#### Prompt A:
Reproduce, without any change, the portion of the entries that opens with the line containing "is (1021, 735)." and closes with the final line of the entries.

#### Supplied text:
------

Georeferencer: Crowdsourced Georeferencing for Map Library Collections
Georeferencing of historical maps offers a number of important advantages for libraries: improved retrieval and user interfaces, better understanding of maps, and comparison/overlay with other maps and spatial data. Until recently, georeferencing has involved various relatively time-consuming and costly processes using conventional geographic information system software, and has been infrequently employed by map libraries. The Georeferencer application is a collaborative online project allowing crowdsourced georeferencing of map images. It builds upon a number of related technologies that use existing zoomable images from library web servers. Following a brief review of other approaches and georeferencing software, we describe Georeferencer through its five separate implementations to date: the Moravian Library (Brno), the Nationaal Archief (The Hague), the National Library of Scotland (Edinburgh), the British Library (London), and the Institut Cartografic de Catalunya (Barcelona). The key success factors behind crowdsourcing georeferencing are presented. We then describe future developments and improvements to the Georeferencer technology.
Georeferencing of historical map images involves assigning spatial information so that they align with real world geography. The essential process typically consists of adding control points to an historic map that have a real-world location; once there are sufficient control points, the historic map can be transformed so that it correctly aligns with geographic reality. The choice of coordinate system, the type of transformation method, and the method of resampling pixels in the image will all affect the end result.
Georeferencing historic maps results in a number of important advantages for libraries:
Georeferencing has always involved resources of time and/or money. Whilst the simplest cropping and transcription of four corner points of a map in a standard projection can take less than a minute, it is often necessary to georeference hundreds or even thousands of maps in a series in this fashion to create a seamless mosaic. For very accurate warping of a map without a standard projection and accurate geometry, potentially hundreds of control points are needed for one map, and the work can take many hours. Map libraries have often found it difficult to fund even the scanning and online delivery of maps, so georeferencing has therefore been a further cost to delivering maps online.
Other approaches and software
Most georeferencing work today is undertaken on desktop computers using a number of standard Geographic Information System programs, including commercial software such as ArcGIS, MapInfo, and GlobalMapper, and open-source software such as QGIS, GRASS, GDAL, MapRectifier or MapWinGIS Image Georeferencer. Bespoke applications have sometimes been developed to provide more efficient georeferencing workflows, a good example being the QUAD-G program developed at the University of Wisconsin-Madison. QUAD-G uses the open-source FWTools software to allow automatic cropping and georeferencing of United States Geological Survey topographic maps.
Georeferencing in an online environment has had a shorter history with fewer applications. Metacarta's MapRectifier was one of the earliest web-based georeferencing applications, developed from 2006, allowing maps to be uploaded to their server, georeferenced, and the resulting image made available as a Web Map Service. MapRectifier inspired the MapWarper software, developed by Tim Waters in 2009 and designed for use with OpenStreetMap mapping. Whilst both MapRectifier and MapWarper were open-source applications, both relied upon map images being uploaded to a server from which their owners had no ongoing control or rights over them.

------

#### Prompt B:
Extend the text on crowdsourced georeferencing of library maps, picking up after its final sentence.

------

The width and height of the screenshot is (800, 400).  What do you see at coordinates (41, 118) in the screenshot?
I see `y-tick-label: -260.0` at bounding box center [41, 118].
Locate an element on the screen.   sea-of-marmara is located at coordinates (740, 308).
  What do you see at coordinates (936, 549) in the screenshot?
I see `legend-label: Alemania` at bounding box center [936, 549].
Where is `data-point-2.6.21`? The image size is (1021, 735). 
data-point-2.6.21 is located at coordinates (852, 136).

------

#### Task answer A:
Where is `data-point-2.6.21`? The image size is (1021, 735). 
data-point-2.6.21 is located at coordinates (852, 136).

#### Task answer B:
Georeferencing applications for libraries have specifically addressed this issue, so that libraries could control their own map images, metadata and georeferenced outputs. In 2010-2011, MapWarper was further developed to form New York Public Library's Map Warper (Fig. 1) and Harvard University's WorldMap WARP. These implementations of MapWarper share standard functions in common with the Georeferencer application described in this paper: registration to control access, assigning of control points, rectification, visualisation of georeferenced maps, viewing map metadata, and export of georeferenced imagery in various standard formats including KML, WMS and WMTS or GeoTIFF. Other features, such as cropping neat lines to mask map sheet margins, WMS delivery, and presentation as an overlay in Google Maps using the open-source OpenLayers software, are available in some but not all implementations of MapWarper and Georeferencer. Most recently, a vector tracing tool was added to NYPL's Map Rectifier amongst the functions for crowdsourcing, allowing buildings and other features to be captured as vector layers with individual attributes.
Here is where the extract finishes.